## Written problem
Count the lines in the material below that contain the string "agent". Reply with that number only.

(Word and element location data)
-------------------------

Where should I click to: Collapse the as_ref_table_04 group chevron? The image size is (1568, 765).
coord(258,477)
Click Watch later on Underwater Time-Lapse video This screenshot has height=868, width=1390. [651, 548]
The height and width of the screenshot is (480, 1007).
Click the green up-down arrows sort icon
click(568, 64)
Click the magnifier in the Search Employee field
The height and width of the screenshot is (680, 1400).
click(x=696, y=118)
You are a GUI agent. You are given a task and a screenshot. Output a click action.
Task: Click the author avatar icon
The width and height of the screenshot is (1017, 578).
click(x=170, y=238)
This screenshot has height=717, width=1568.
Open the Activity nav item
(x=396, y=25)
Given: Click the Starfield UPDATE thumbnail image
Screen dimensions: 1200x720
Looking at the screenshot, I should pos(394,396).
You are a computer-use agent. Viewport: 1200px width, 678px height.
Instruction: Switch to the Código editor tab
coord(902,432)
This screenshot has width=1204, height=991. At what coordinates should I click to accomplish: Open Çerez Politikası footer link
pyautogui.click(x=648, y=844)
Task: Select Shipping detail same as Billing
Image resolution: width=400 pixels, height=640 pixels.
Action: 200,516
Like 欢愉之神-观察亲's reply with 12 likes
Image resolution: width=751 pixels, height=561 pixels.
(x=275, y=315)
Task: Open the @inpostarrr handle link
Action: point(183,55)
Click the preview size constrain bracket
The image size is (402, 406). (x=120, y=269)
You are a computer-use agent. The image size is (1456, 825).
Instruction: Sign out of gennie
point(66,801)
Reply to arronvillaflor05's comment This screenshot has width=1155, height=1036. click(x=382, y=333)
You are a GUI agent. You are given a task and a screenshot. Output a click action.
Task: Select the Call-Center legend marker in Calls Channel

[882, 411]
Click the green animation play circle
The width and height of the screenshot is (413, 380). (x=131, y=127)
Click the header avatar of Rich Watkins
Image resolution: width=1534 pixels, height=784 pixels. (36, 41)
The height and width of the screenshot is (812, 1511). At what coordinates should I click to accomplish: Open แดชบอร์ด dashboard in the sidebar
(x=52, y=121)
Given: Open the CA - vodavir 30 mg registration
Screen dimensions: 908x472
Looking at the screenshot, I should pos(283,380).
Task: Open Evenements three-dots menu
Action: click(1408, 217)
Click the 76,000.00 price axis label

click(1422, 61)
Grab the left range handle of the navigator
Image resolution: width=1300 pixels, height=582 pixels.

-------------------------

## Response to this exercise
4